# Exercise aim
Give every entry below again, exactly as written, and skip the images.
——————
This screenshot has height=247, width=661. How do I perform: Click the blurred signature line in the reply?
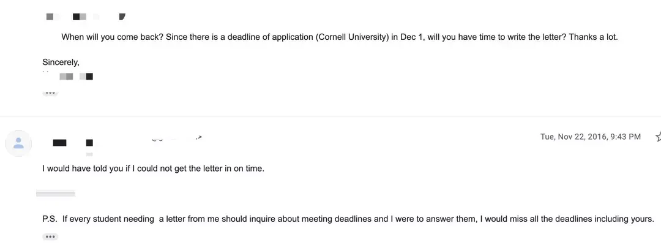click(x=56, y=193)
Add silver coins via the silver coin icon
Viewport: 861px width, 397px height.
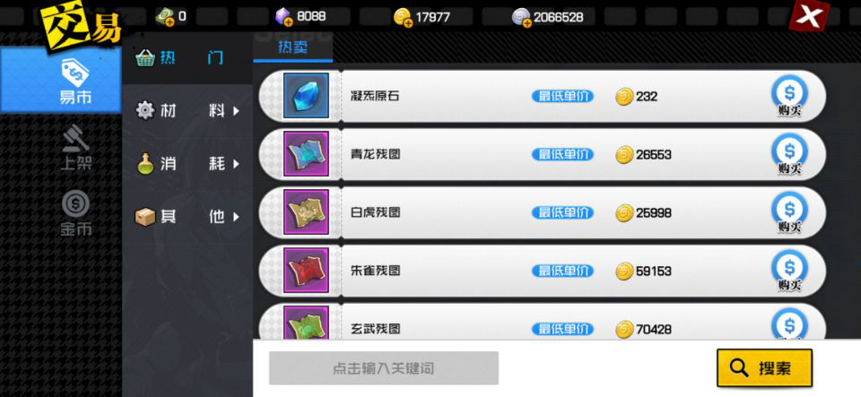pos(521,17)
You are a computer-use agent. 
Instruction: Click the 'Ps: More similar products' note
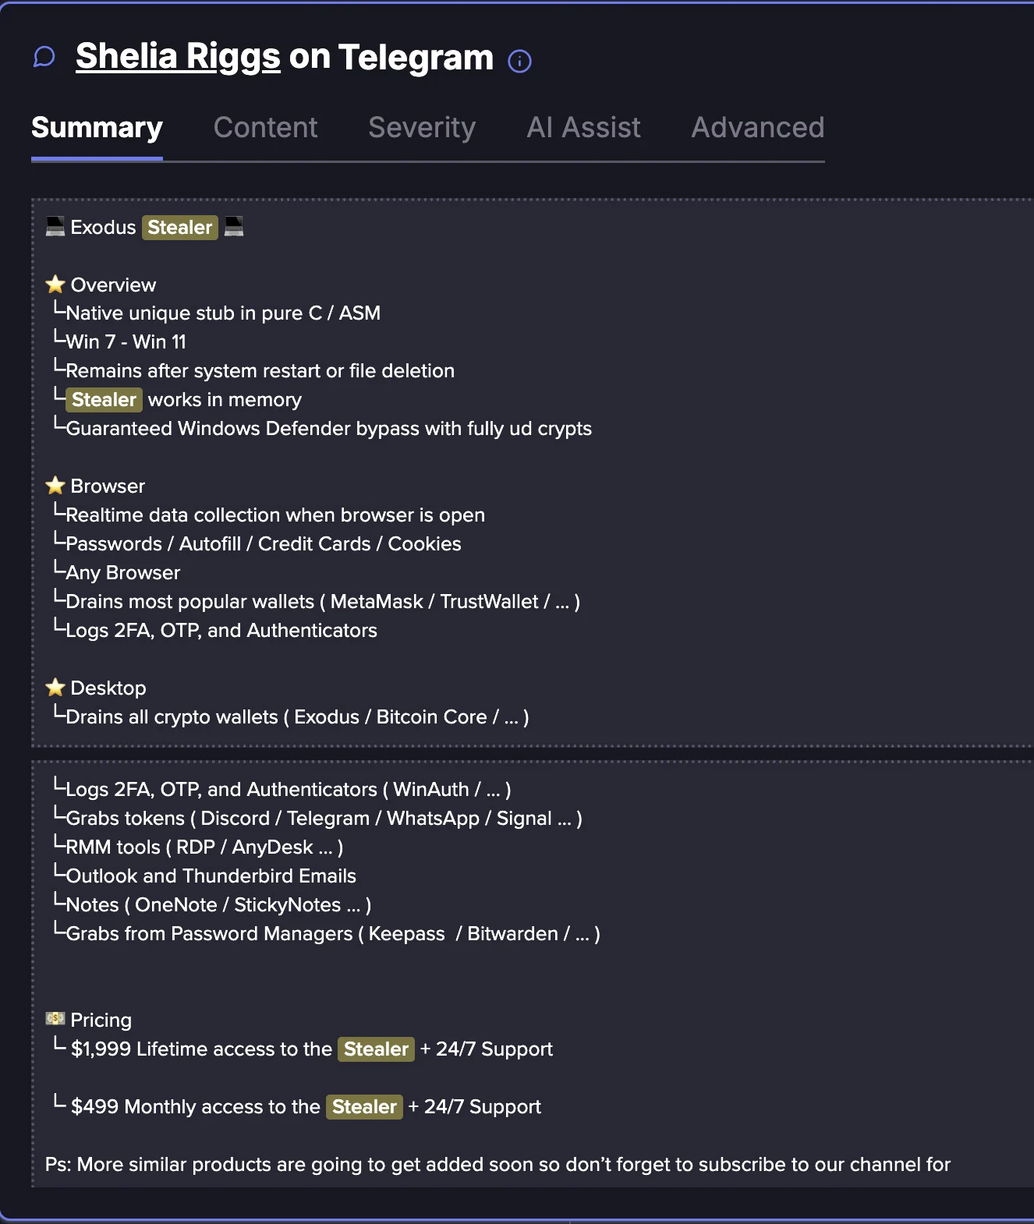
——————
# Result below
This screenshot has height=247, width=661. How do I perform: Click the blurred signature line in the reply?
click(x=56, y=193)
Add silver coins via the silver coin icon
Viewport: 861px width, 397px height.
pos(521,17)
You are a computer-use agent. 
Instruction: Click the 'Ps: More similar products' note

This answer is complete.